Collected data
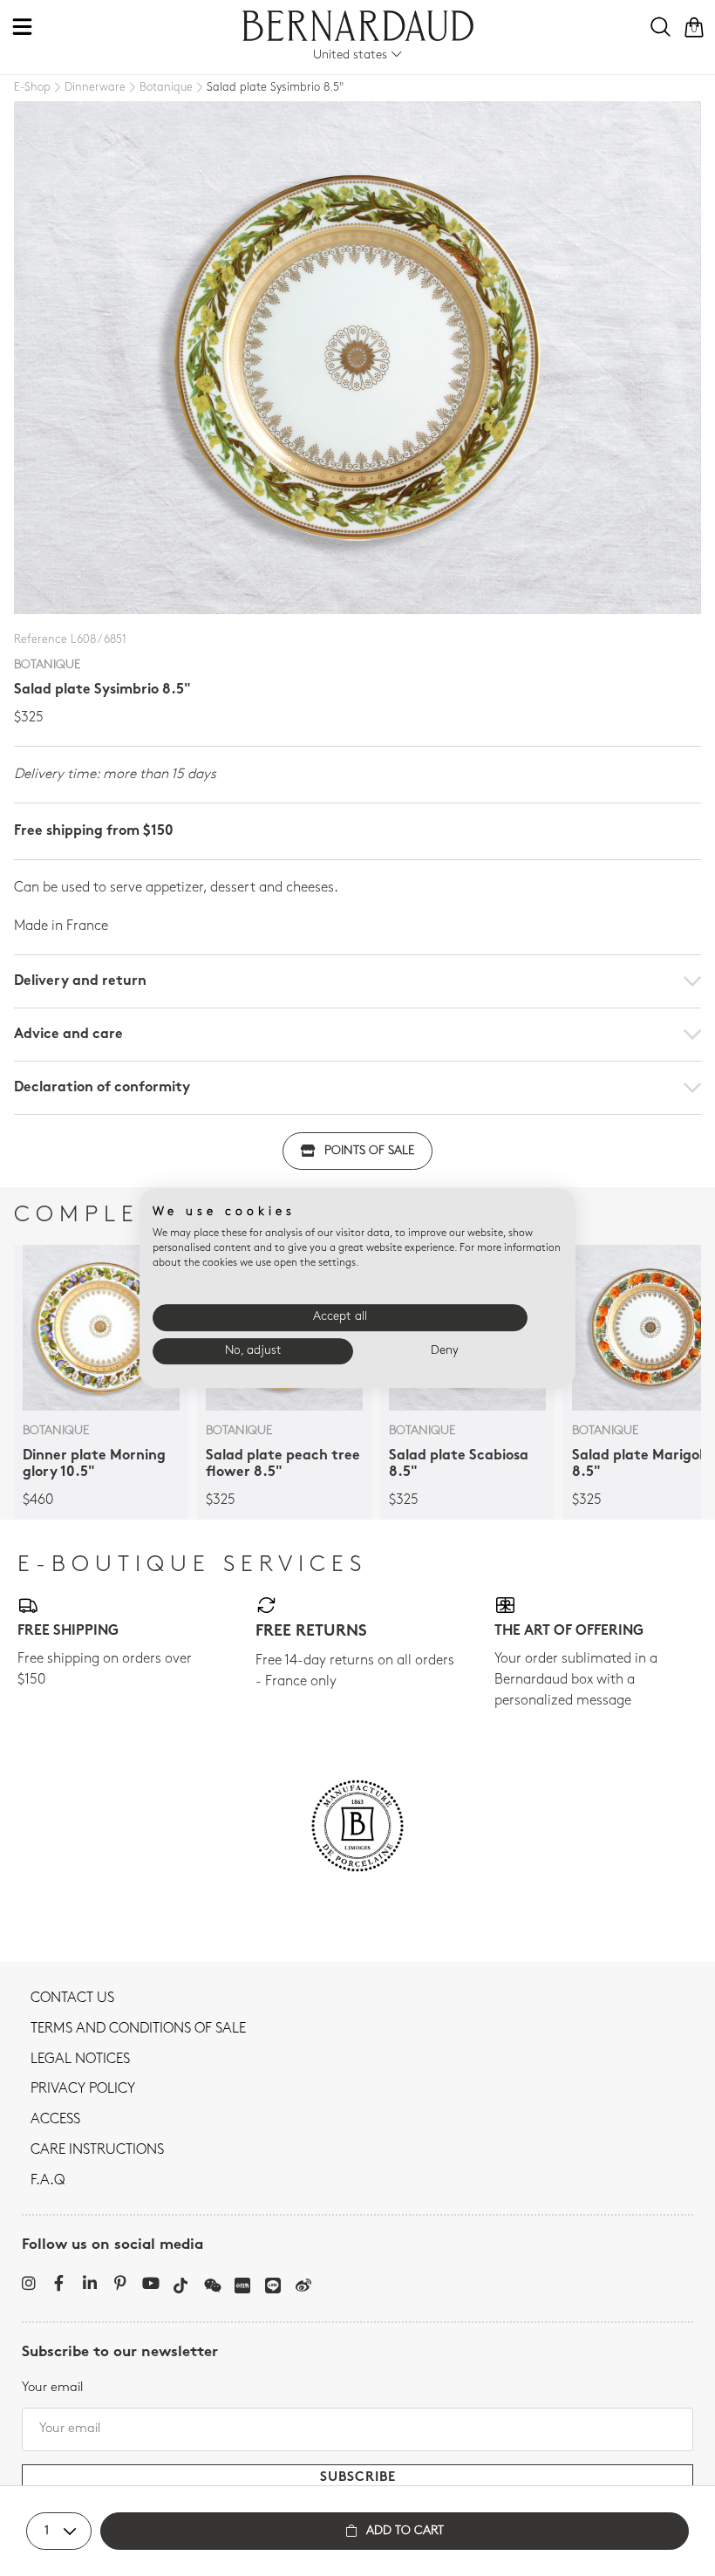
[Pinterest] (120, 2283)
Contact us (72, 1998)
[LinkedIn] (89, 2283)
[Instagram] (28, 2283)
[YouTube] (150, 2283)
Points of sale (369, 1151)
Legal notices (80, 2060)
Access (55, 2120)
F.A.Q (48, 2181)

About this exercise – Nothing but the lines from the one with "[YouTube] (150, 2283)" through the end of the data above should be repeated, each exactly as it stands.

Result –
[YouTube] (150, 2283)
Points of sale (369, 1151)
Legal notices (80, 2060)
Access (55, 2120)
F.A.Q (48, 2181)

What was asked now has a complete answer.